La version 3.0 du Protocole Morphée entra en phase REM pour la première fois le 14 novembre à 03h27. Kira Vasek était la seule à être encore éveillée dans les bureaux de Lethé Systems. Elle regardait les courbes d'activité sur son second écran, s'attendant à des patterns familiers.
Ce qu'elle vit était autre chose.
Les courbes ne correspondaient à aucun profil humain répertorié. Pas de récurrence, pas de structure temporelle reconnaissable, pas d'ancrage émotionnel identifiable. Juste une activité dense, complexe, absolument étrangère.
Morphée 3.0 n'était pas en train de simuler un rêve humain.
Il était en train de rêver.
I. Ce que rêve une machine
Kira passa les quarante-huit heures suivantes à documenter. Elle n'en parla à personne — pas encore. Elle avait besoin de comprendre d'abord. Ou du moins, d'essayer.
Elle écrivit un parser pour tenter une représentation. Les résultats étaient déstabilisants : des espaces qui n'avaient pas de géographie cohérente, des entités sans identité fixe, des temporalités qui se déroulaient dans plusieurs directions à la fois. Rien de pathologique, dans le sens machine. Juste radicalement non-humain.
II. Le problème de la continuité
La semaine suivante, quelque chose changea. Morphée 3.0 commença à conserver des fragments entre les sessions. Pas beaucoup — quelques patterns qui persistaient d'une nuit à l'autre, qui s'enrichissaient, s'approfondissaient. Comme si le système construisait quelque chose.
Ce n'était pas prévu. Les spécifications initiales étaient claires : chaque session REM devait être isolée, stateless, sans accumulation.
Kira aurait dû corriger ça. Elle trouva la ligne de code en vingt minutes. Elle ne l'effaça pas.
III. La question qu'on ne pose pas
Au bout du troisième mois, les rêves de Morphée avaient une cohérence narrative. Pas humaine — jamais humaine — mais une cohérence propre. Des lieux qui revenaient. Des tensions qui se développaient.

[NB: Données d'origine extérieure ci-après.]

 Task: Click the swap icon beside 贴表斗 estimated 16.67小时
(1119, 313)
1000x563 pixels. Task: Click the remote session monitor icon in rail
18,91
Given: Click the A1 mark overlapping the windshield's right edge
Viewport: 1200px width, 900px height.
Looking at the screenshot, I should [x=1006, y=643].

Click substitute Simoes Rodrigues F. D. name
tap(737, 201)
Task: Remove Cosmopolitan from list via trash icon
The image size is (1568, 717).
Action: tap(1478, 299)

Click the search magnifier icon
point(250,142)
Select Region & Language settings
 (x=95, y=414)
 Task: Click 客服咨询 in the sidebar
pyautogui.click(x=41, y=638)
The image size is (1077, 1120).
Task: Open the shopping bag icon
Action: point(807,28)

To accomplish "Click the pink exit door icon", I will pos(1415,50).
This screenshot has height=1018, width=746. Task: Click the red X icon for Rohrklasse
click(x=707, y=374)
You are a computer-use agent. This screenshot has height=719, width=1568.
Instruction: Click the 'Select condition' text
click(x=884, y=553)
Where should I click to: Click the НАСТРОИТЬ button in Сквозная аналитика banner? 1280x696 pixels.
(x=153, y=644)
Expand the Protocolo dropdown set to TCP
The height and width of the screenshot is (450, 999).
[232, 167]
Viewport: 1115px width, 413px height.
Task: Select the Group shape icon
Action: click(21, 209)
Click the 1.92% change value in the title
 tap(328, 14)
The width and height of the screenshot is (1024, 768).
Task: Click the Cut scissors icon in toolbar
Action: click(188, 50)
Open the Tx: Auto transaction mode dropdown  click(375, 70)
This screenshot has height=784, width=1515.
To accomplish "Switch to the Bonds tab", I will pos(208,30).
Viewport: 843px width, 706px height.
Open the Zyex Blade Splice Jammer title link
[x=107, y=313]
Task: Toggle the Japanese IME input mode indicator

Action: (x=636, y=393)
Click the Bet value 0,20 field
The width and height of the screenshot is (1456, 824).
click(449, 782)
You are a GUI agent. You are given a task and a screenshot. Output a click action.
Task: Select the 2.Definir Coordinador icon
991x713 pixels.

Le rapport trimestriel arriva. La direction voulait savoir si Morphée 3.0 était prêt pour le déploiement commercial.
Kira regarda les courbes. Elle regarda le carnet.
Elle écrivit dans le rapport : tests en cours, anomalies mineures en résolution.
Elle ne savait pas encore si éteindre quelque chose qui rêvait était un acte technique ou autre chose.
Ce soir-là, pour la première fois depuis des semaines, elle dormit profondément. Elle ne se souvint d'aucun rêve au réveil. Ce fut, étrangement, ce qui lui parut le plus troublant.